On the other hand, the adjustments are quite unsuitable for office applications, and the images are too pale. So, whether you want to watch a movie, play a game or use an application for work, you would have to juggle the brightness and contrast accordingly. And it's no use trying to use the automatic adjustment function. This only renders a correct image when everything else is also correct, which means that it is usually imperfect.
We performed the pattern tests with what we considered to be the optimal adjustments for this screen, that is to say a brightness of 60 and contrast rate at 50.
|Color||Darkest tone displayed||Lightest tone Displayed|
We noticed that although the pale colors were rendered perfectly, the panel has a few gaps in the darker tones. That is why we think it's a good idea to put brightness and contrast parameters inside the games.
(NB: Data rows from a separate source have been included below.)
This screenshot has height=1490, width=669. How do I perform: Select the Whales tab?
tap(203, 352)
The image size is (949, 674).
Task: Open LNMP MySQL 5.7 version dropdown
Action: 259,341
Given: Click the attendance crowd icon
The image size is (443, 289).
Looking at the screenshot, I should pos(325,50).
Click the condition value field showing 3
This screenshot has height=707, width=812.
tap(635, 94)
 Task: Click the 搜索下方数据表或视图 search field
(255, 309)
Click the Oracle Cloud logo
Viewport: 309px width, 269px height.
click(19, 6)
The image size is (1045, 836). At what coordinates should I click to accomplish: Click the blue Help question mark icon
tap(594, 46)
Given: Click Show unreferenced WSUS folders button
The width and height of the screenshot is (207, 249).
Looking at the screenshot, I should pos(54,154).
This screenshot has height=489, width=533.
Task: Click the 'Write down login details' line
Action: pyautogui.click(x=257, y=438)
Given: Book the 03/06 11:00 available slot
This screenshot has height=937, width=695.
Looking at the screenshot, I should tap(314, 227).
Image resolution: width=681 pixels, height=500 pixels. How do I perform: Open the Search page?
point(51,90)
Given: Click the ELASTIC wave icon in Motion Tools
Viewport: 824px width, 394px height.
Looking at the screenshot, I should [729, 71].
The screen is very good. There's just one slight snag, we would have preferred a better-designed stand. The stand for this screen takes up too much space and is not very attractive. It would have been a good idea to include a height adjustment feature, like the Philips stand.
The OSD is full-featured, but you won't need to deal with it much. The phase, clock and default color adjustment are good. So, only contrast and brightness need to be adjusted, and these two parameters are directly accessible through dedicated buttons on the front of the monitor.